Autor: Hugo Gonçalves
Título: Revolução
N.º de páginas: 495
Editora: Companhia das Letras
Edição (4.ª): Maio 2025
Classificação: Romance
N.º de Registo: (3730)
OPINIÃO ⭐⭐⭐⭐
Revolução é um romance que percorre o antes, o dia e o depois do 25 de Abril, mostrando como a História atravessa vidas concretas e como a liberdade, quando chega, não resolve tudo, apenas muda as perguntas.
No centro do livro está a família Storm, um microcosmo perfeito de Portugal. Três irmãos, três caminhos, três formas de sobreviver ao colapso de um mundo e ao nascimento de outro. Maria Luísa, a resistente clandestina, carrega no corpo e na memória a violência da ditadura. Pureza, a conservadora, vê o seu ideal doméstico ruir com a Revolução. Frederico, o mais novo, procura um lugar num país que muda depressa demais e encontra a fuga na boémia, no álcool e nas drogas, tornando-se talvez a figura mais trágica do romance. É o retrato de uma juventude que, após décadas de repressão, se viu atirada para uma liberdade sem mapa.
Quanto aos pais, depois da Revolução, quando o país se transforma num território de disputas e ocupações, o hotel e a casa onde viviam são tomados, e são obrigados a fugir para o Brasil. Não partem por escolha, mas porque ficaram literalmente sem lugar no país. Esta perda abrupta aprofunda ainda mais as fissuras familiares e ajuda a explicar os caminhos tão distintos que os filhos tomam.

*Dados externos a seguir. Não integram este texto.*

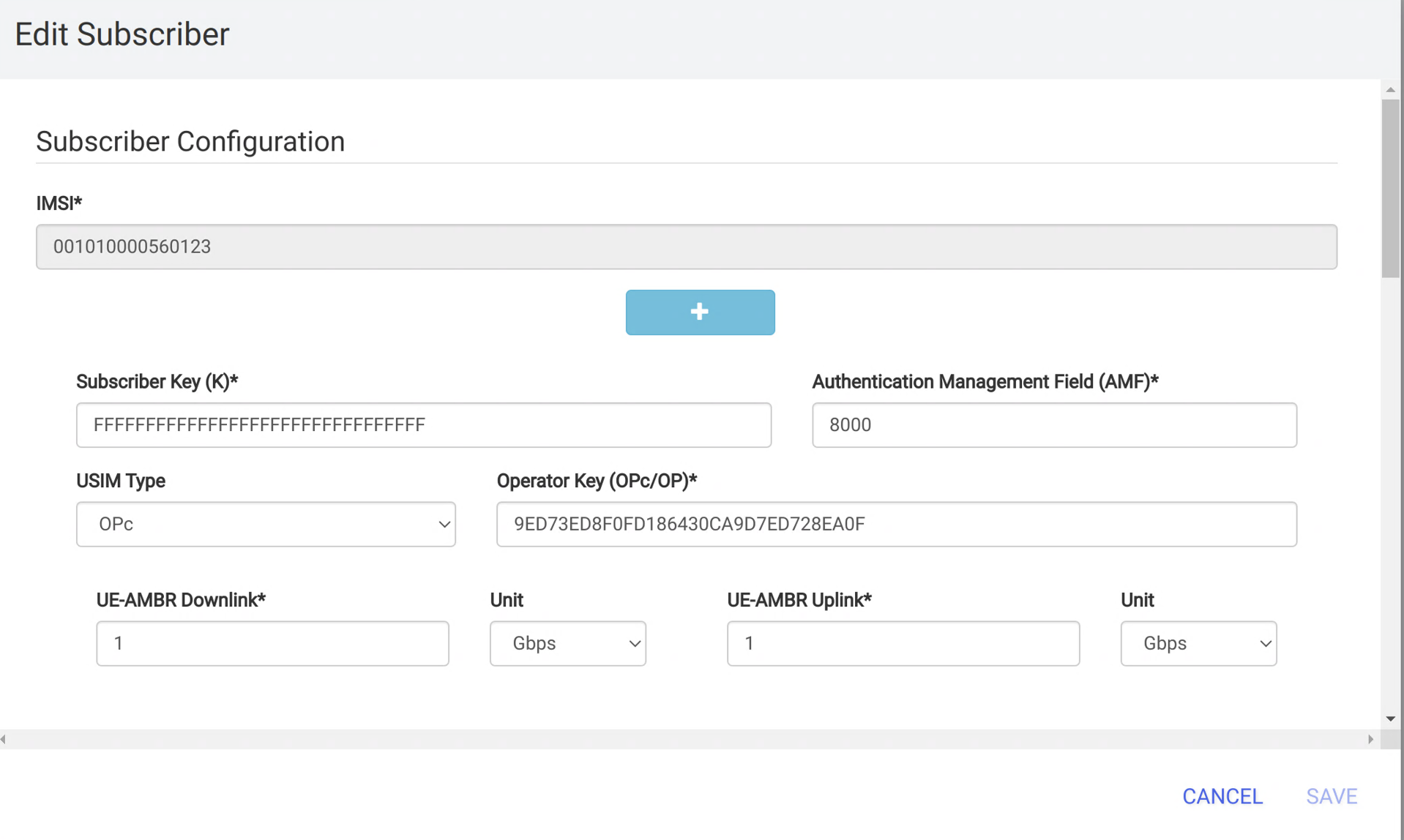Click the blue plus button below IMSI
The width and height of the screenshot is (1404, 840).
point(699,312)
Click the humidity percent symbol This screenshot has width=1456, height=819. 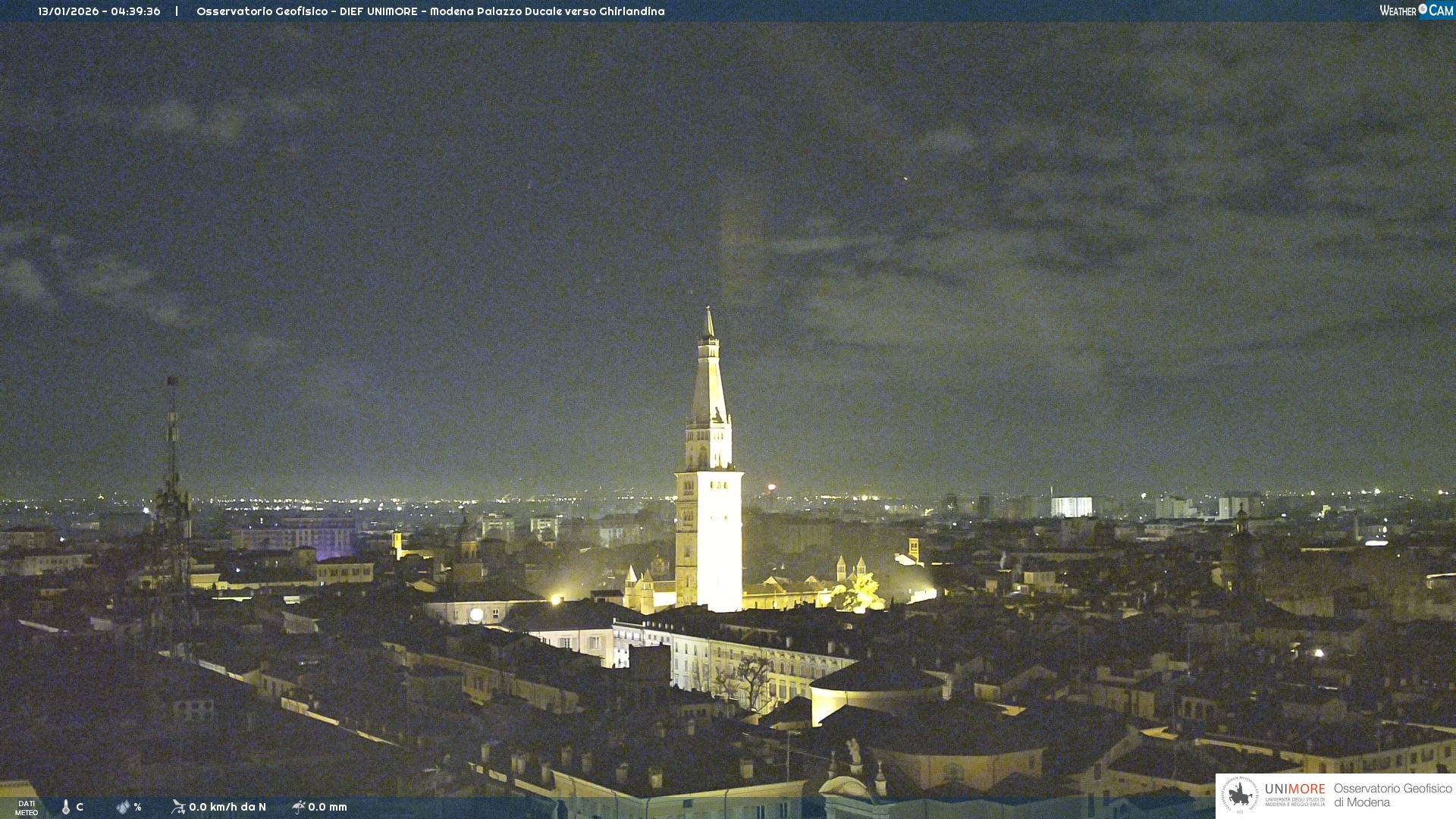(x=137, y=807)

Hugo Gonçalves articula estes destinos individuais com uma escrita directa, fluida e profundamente humana. Há um ritmo quase cinematográfico nas cenas; a linguagem adapta-se às personagens, respira com elas, ilumina-as sem as julgar; é precisa, visual, sensorial, e alterna registos conforme a voz que acompanha, o que dá ao romance uma textura rica e polifónica.

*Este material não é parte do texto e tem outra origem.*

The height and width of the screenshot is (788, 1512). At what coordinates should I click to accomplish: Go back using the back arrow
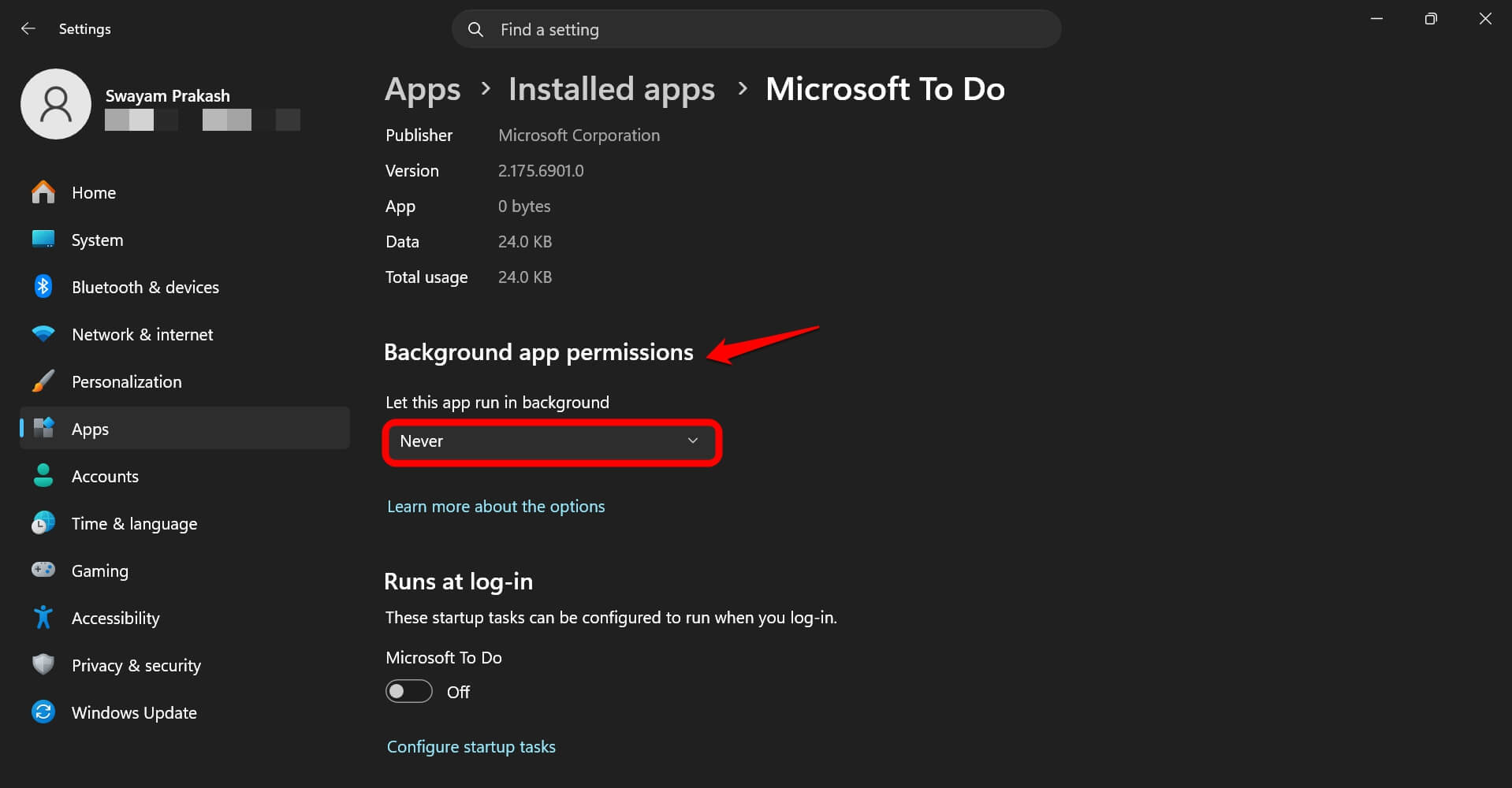(28, 28)
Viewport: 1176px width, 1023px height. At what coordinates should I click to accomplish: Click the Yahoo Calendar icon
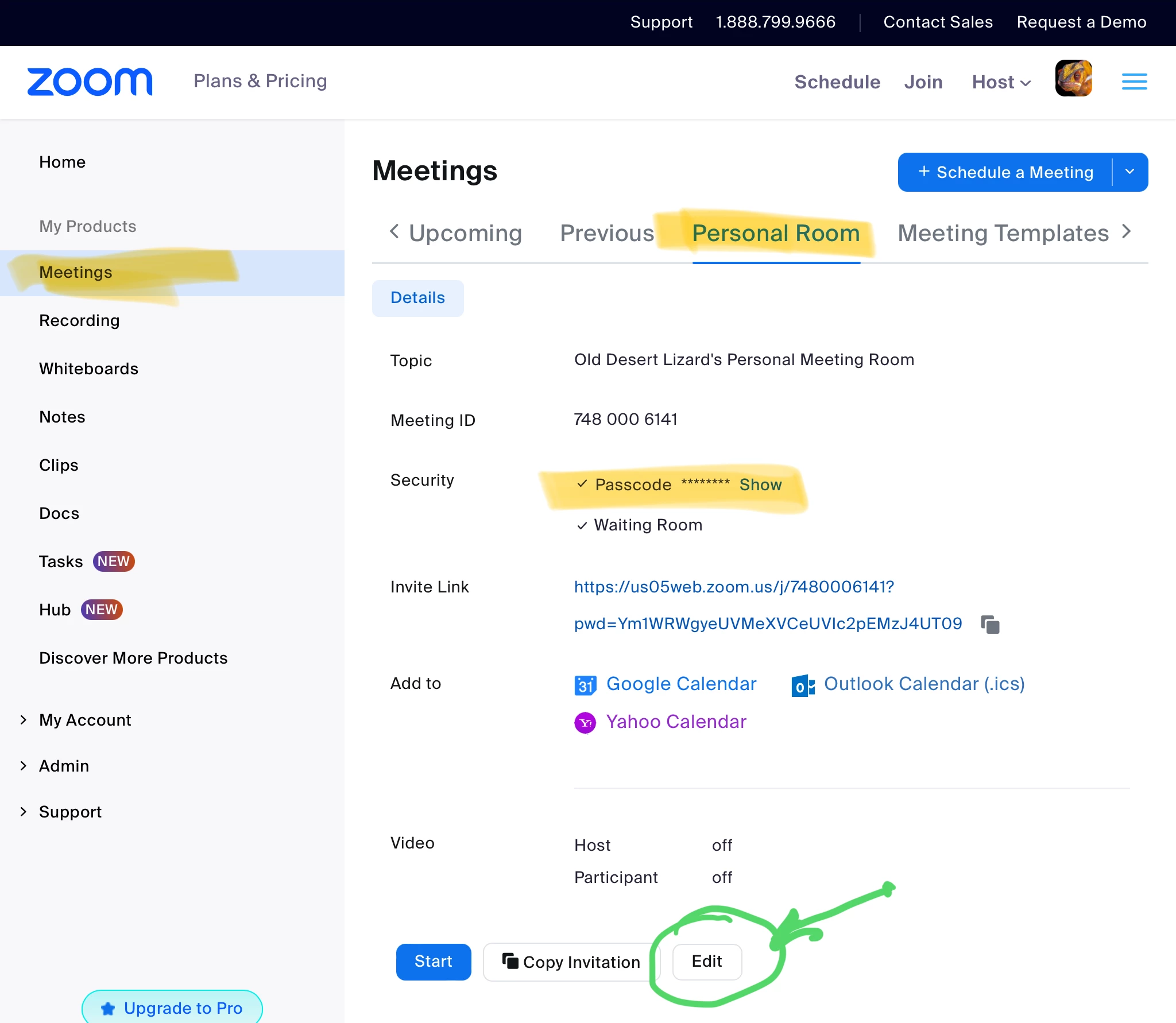tap(585, 723)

Outro ponto notável é o trabalho de pesquisa. Rigoroso, mas não académico. A ditadura, o 25 de Abril e o PREC entrelaçam-se na vida quotidiana, como se a História fosse uma corrente que atravessa tudo. O leitor sente o medo, a esperança, a vertigem e a desorientação de um país que, de um dia para o outro, passa do silêncio à cacofonia política.
Revolução é um romance que devolve humanidade à História. Mostra que a liberdade é necessária, mas não é simples; que a política atravessa famílias; que nem todos reagem da mesma forma ao fim de um regime (uns lutam, outros resistem, outros fogem e alguns perdem-se); e que, por vezes, a maior revolução é a que acontece dentro de cada um.
Ler Revolução foi, para mim, um duplo prazer, o da narrativa - viva, humana, inquieta - e o da aprendizagem. Cada página recorda-nos que a História não é um capítulo distante, mas algo que continua a pulsar dentro das famílias, das escolhas e das feridas que atravessam gerações. Livros como este ajudam-nos a compreender melhor o país que fomos e o país que ainda estamos a aprender a ser. E é por isso que vale a pena lê-los, porque iluminam, questionam e, sobretudo, aproximam-nos daquilo que realmente importa: a memória, a liberdade e a responsabilidade de as manter vivas.